| YOUR OBJECTIVE |
Reproduce word for word the line holding "Image resolution: width=1568" and all lines after it in the data, through the end, leaving out pictures.

(GIVEN DATA begins)

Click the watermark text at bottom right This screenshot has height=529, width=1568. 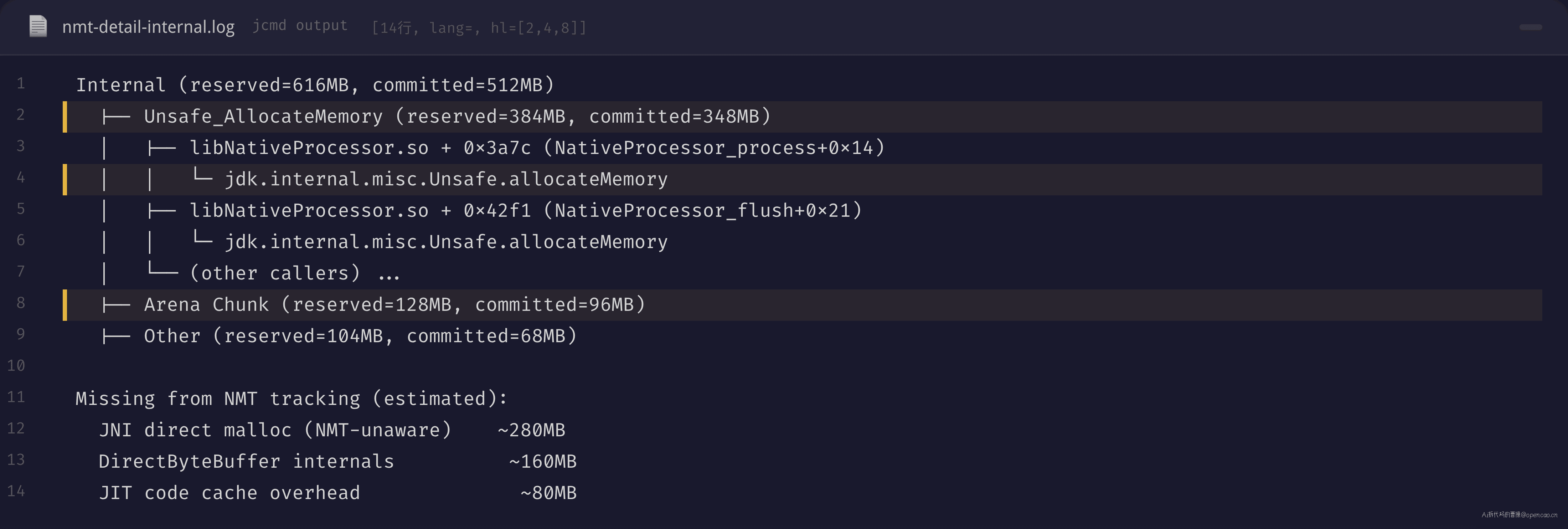pyautogui.click(x=1519, y=515)
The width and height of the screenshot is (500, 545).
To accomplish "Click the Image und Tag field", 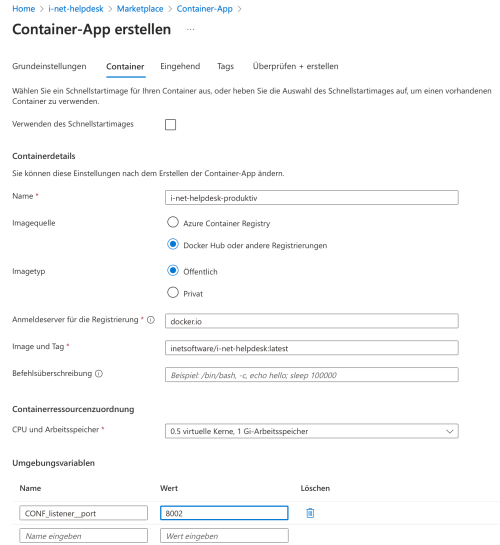I will [312, 348].
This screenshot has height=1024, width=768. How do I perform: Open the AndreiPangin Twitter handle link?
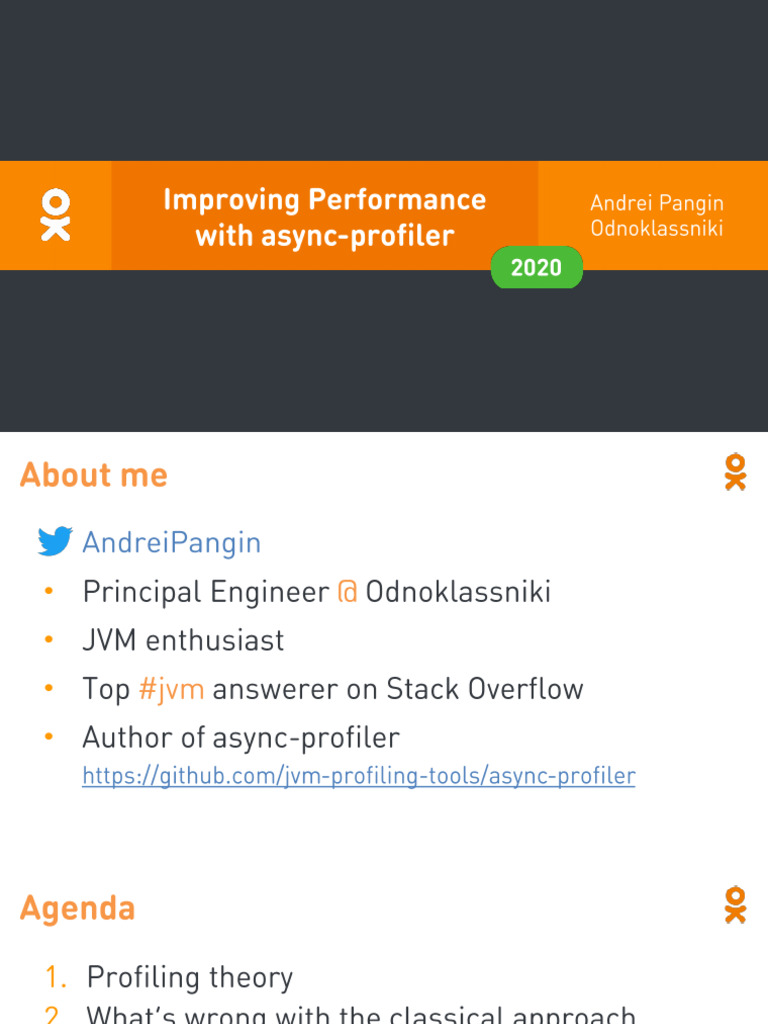[171, 542]
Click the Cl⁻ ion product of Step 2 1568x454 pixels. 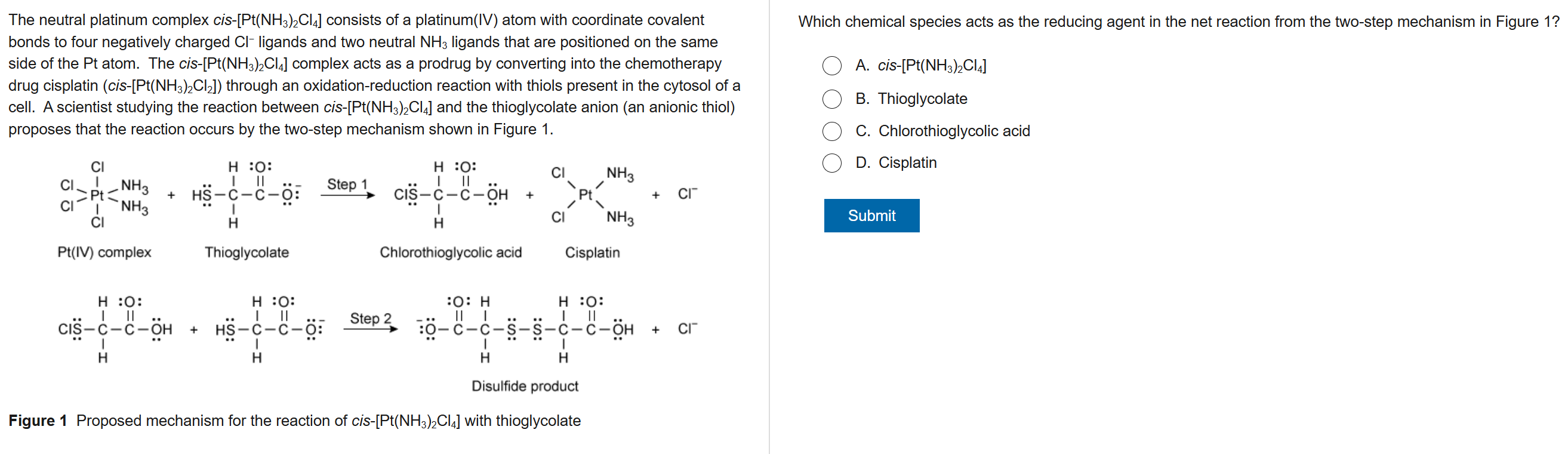tap(687, 329)
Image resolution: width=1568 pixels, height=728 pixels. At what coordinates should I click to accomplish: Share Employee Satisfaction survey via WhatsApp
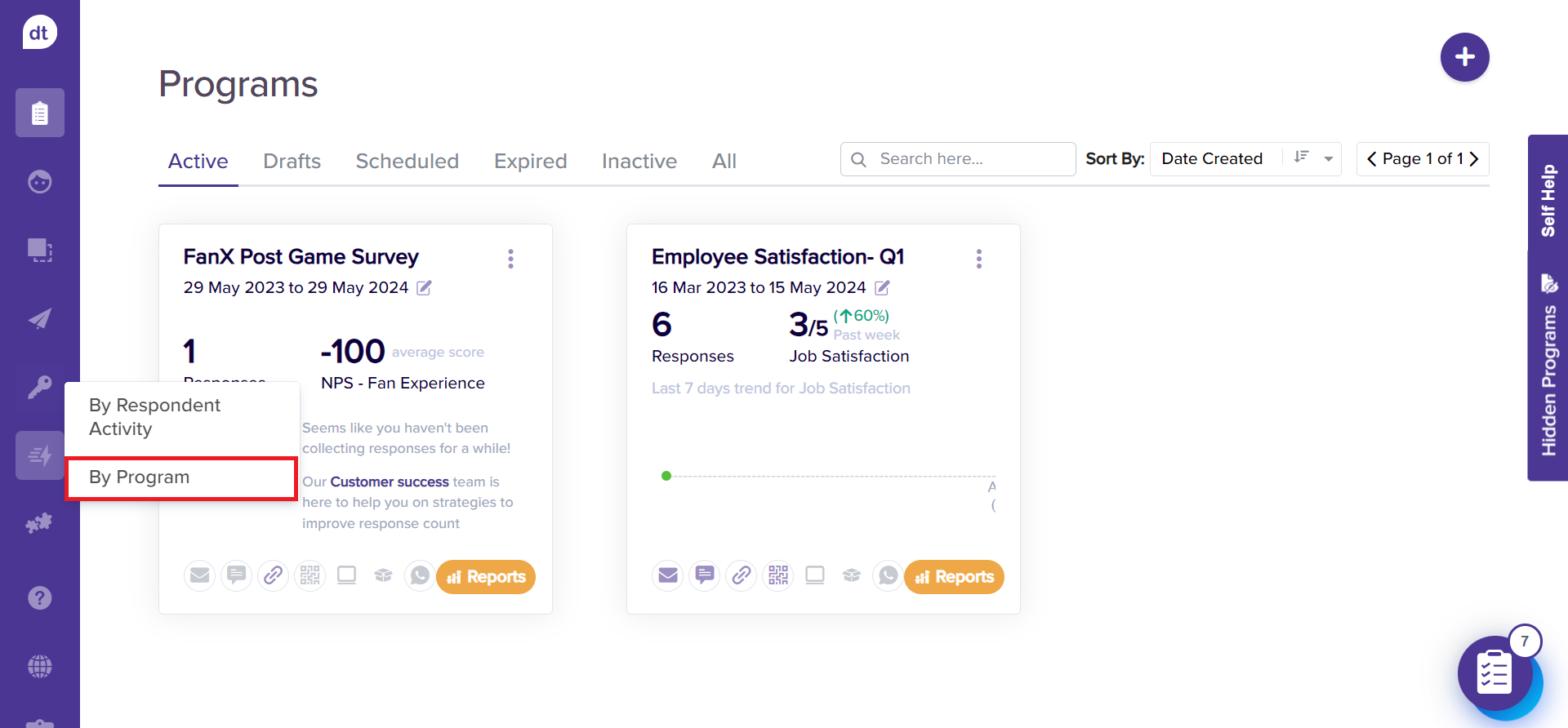coord(888,576)
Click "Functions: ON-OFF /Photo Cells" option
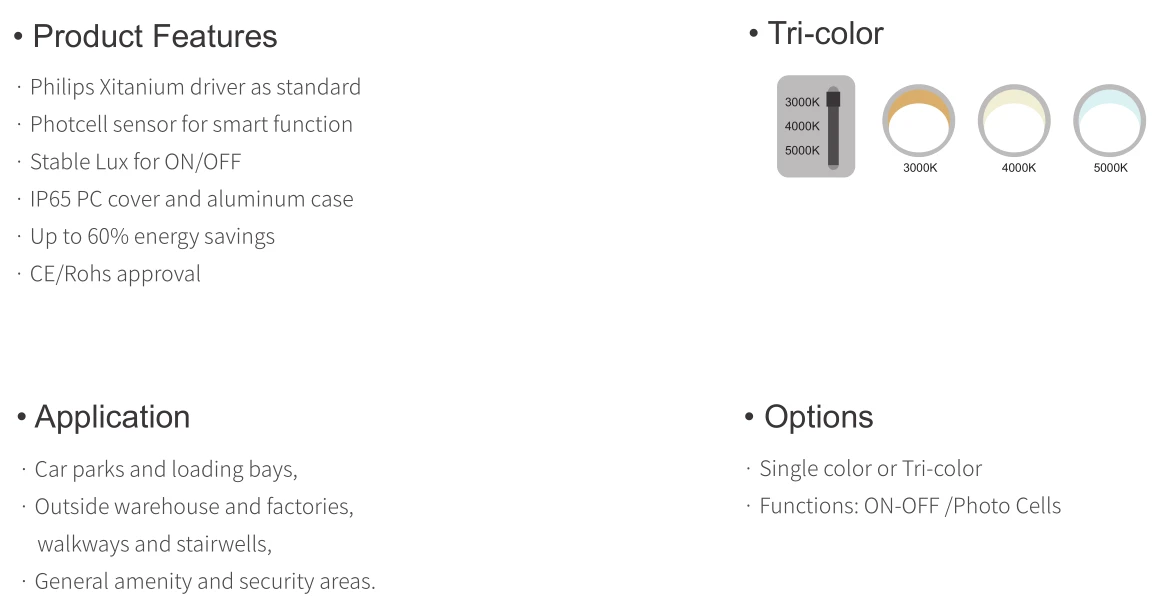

(GIVEN DATA ends)

| WRITTEN SOLUTION |
Image resolution: width=1568 pixels, height=728 pixels. At what coordinates should I click to accomplish: Share Employee Satisfaction survey via WhatsApp
coord(888,576)
Click "Functions: ON-OFF /Photo Cells" option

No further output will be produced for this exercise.